Del cierzo al sur en tres días: el cambio térmico de abril
La primera mitad de Semana Santa dejó nortes persistentes, ambiente gris en la cornisa cantábrica y cierzo en el Ebro. El fin de semana la situación ha cambiado. El anticiclón se ha desplazado hacia el Mediterráneo, los vientos han rotado a sur y este domingo de Resurrección se han alcanzado 25 °C en Logroño, 27 en el interior de Navarra y cerca de 28 en puntos de Lleida.
¿Es para tanto? Depende de cómo se mire. La media de máximas en abril en el Cantábrico oriental ronda los 17-19 °C. Estamos entre 5 y 10 grados por encima, según la zona. Un ambiente más propio de finales de mayo, aunque conviene afinar el mensaje: muchos medios se lanzan con el titular gordo y luego la realidad matiza bastante.

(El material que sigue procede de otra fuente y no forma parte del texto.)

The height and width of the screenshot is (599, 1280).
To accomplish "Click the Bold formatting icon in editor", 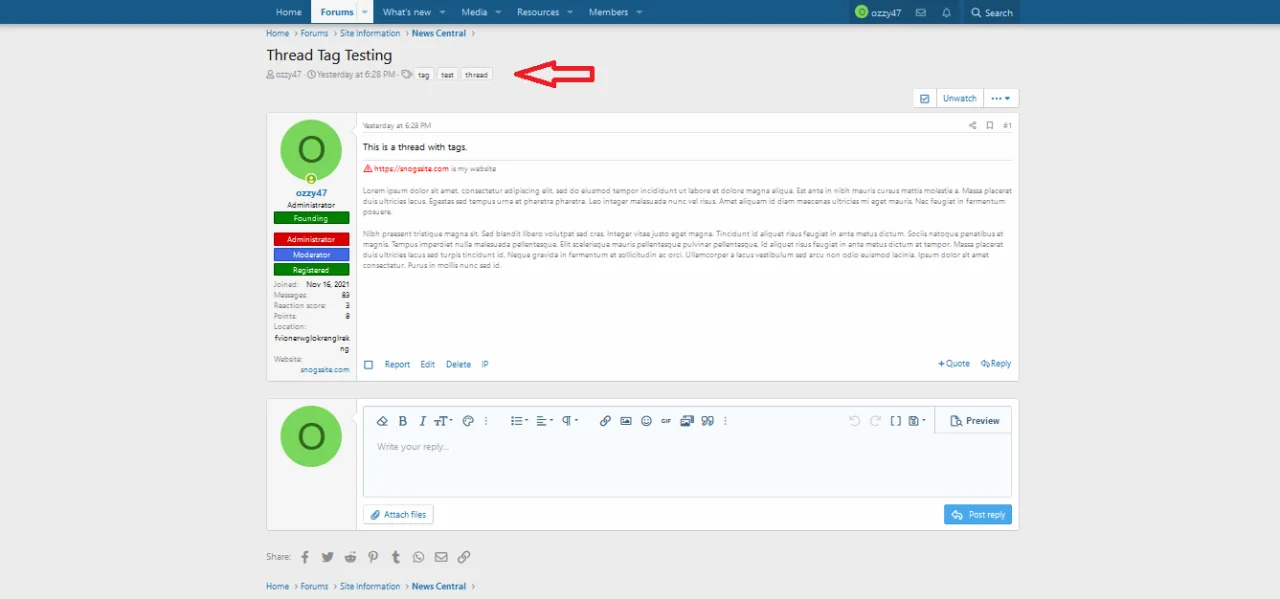I will click(403, 421).
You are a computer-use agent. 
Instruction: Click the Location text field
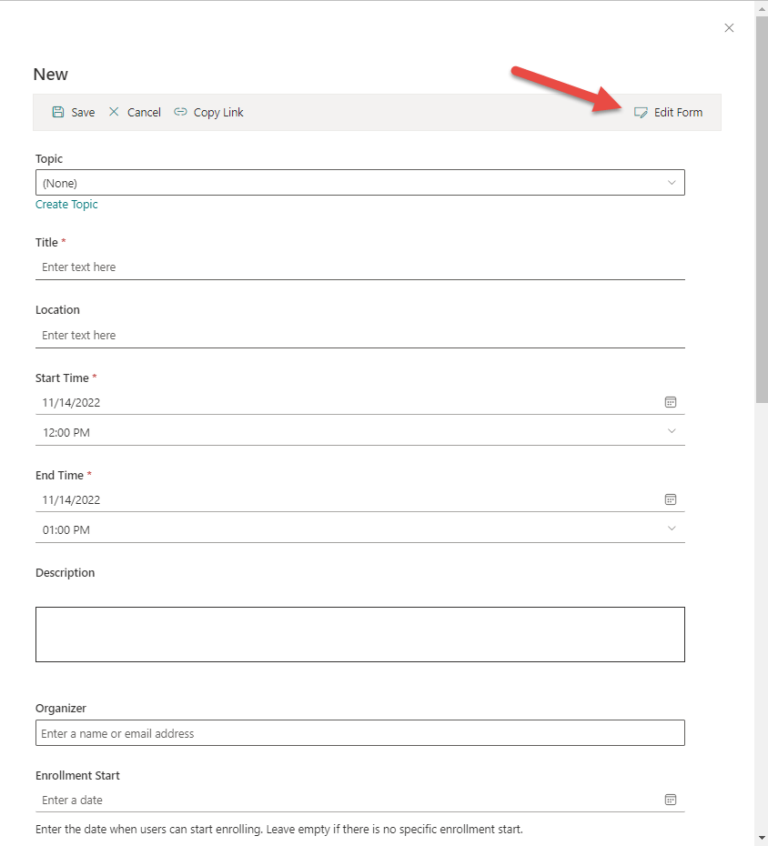coord(300,334)
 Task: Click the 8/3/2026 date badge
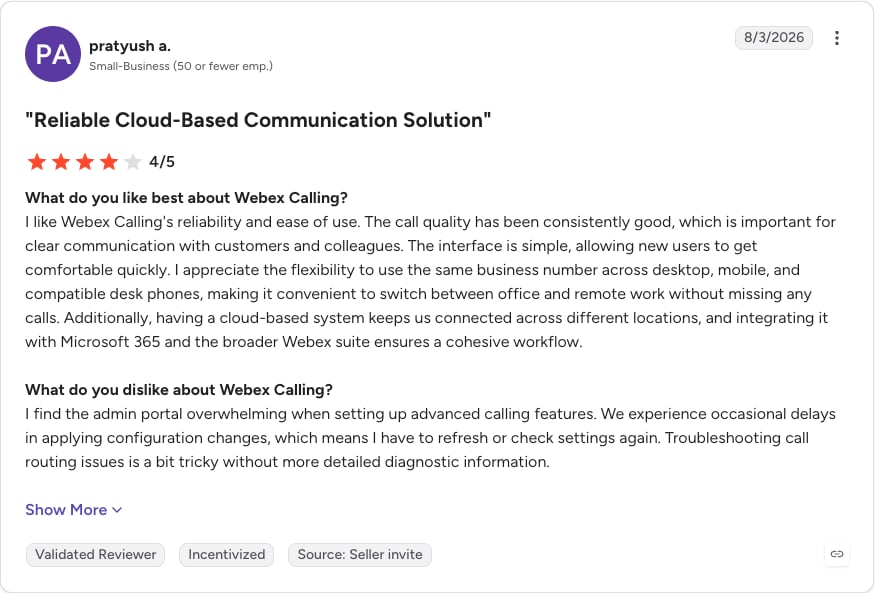[773, 37]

Lo que está pasando: bastante claro
La configuración sinóptica de estos días es sencilla de leer. Una dorsal anticiclónica se ha extendido desde el Atlántico subtropical hacia Europa occidental. El resultado en superficie:
- Cielos despejados en prácticamente toda la Península y Baleares, tan solo con nubes altas decorativas.
- Vientos flojos de componente sur que arrastran aire cálido del norte de África hacia el interior peninsular.
- Inversiones térmicas nocturnas que explican las nieblas matinales en los valles del Ebro y del Duero, esas que se disipan antes de las once y dan paso a cielos despejados.
- Temperaturas que escalan fácilmente hasta los 25-28 °C en el interior, el oeste y el sur. En el Mediterráneo y Canarias la cosa es más contenida, más cerca de la media.
Los datos apuntan a estabilidad generalizada, sin precipitaciones relevantes a la vista en los próximos dos o tres días. El modelo europeo (ECMWF) refuerza la señal: abril pinta cálido de principio a fin, con anomalías positivas en prácticamente todo el país.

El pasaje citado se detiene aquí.